Mothers Of Sex Offenders Stand By, Fight For Sons

By KevinMarcilliat, In Sex Crimes, 0 Comments

“This is not happening, this is not happening, this is not happening,” Christine Smith recalls thinking after seeing her son led out of a courtroom in handcuffs, having just been sentenced to 18 months in prison and one year of probation after pleading guilty to possession of child pornography. Her son would also be required to register as a sex offender once released from prison for the sex offenses.

As a mother, she felt helpless. Her 21-year-old son was facing a lifetime requirement of sex offender registration. How would he find a job when he got out of prison? Where would he, legally, be allowed to live? Would he ever date? Who would marry and start a family with a convicted sex offender? Could he legally ever have a family of his own?

As the mother of a convicted sex offender, she also bears part of her son’s burden. She wonders if there will ever be a day when he won’t be considered to belong in the same category as rapists and child molesters. A sex crime conviction can divide and devastate families, can destroy marriages and friendships and can serve to alienate the convicted person for life.

There are almost 750,000 registered sex offenders in the United States. Some have the support of family, some do not. The existence of a support system – whether family or friends – may be one of the most effective pieces of rehabilitating a convicted sex offender and reducing the likelihood of reoffending.

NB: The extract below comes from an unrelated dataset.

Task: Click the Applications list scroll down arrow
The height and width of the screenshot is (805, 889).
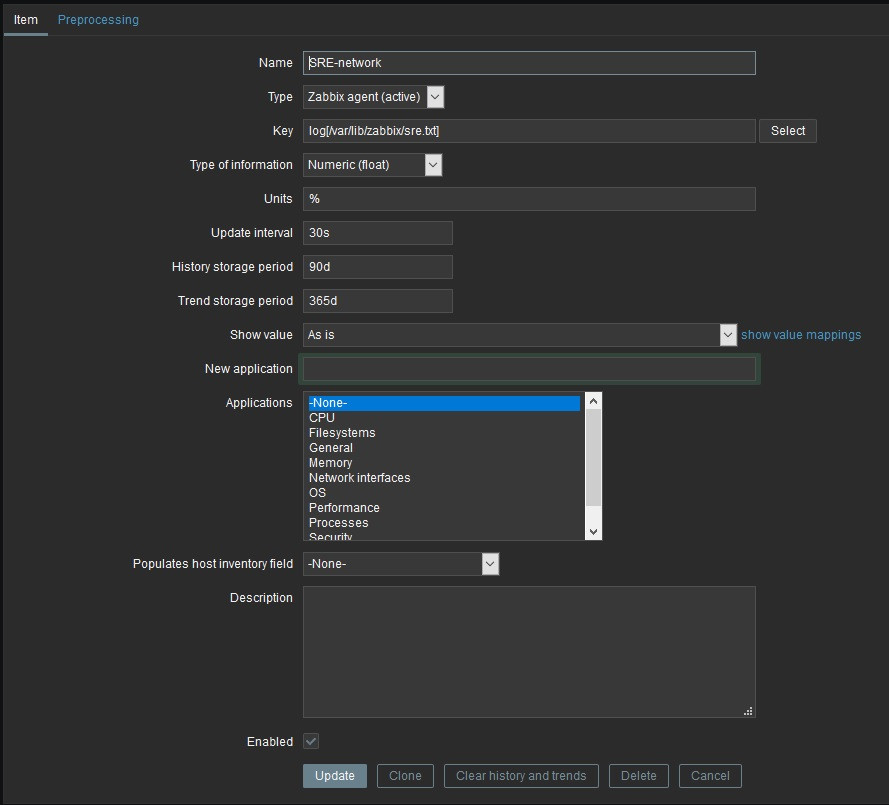Action: coord(593,532)
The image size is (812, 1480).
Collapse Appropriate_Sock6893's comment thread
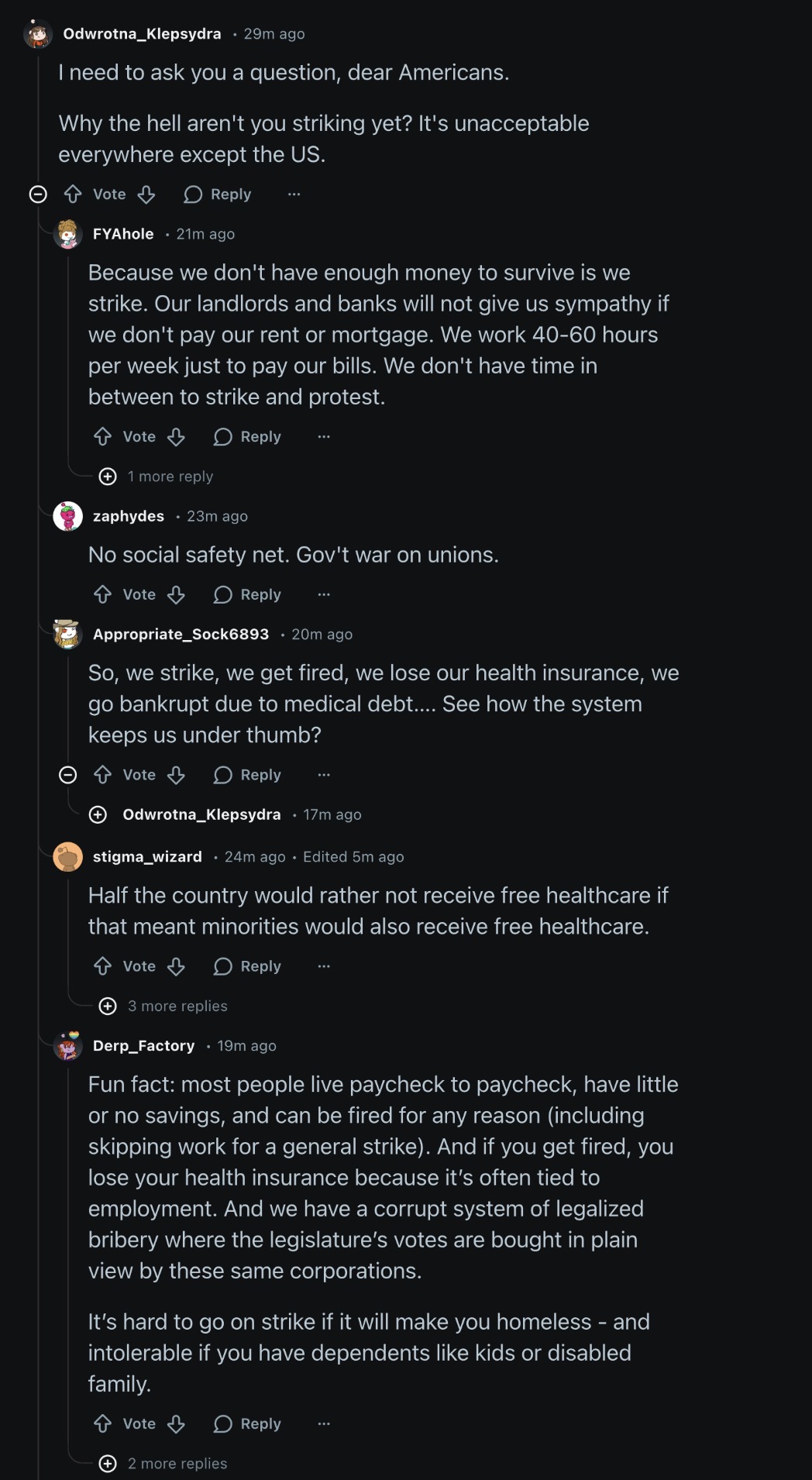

“Isolation can be a breeding ground for depression and deviancy,” according to Nancy Irwin, a psychotherapist and sex offender treatment professional.

Mothers of convicted sex offenders are turning to online support groups to learn ways to cope with the overnight change that a child pornography conviction can cause to a family. Many are also becoming activists, speaking out against what seems to them like a harsh penalty. There is another side to the crackdown on penalties for sex offenses.

“Yes, what my son did was bad. Yes, he should be punished. But he doesn’t need to be punished for the rest of his life,” noted the mother of a 20-year-old man who served 10 months for downloading child pornography and faces another 15 as a registered sex offender.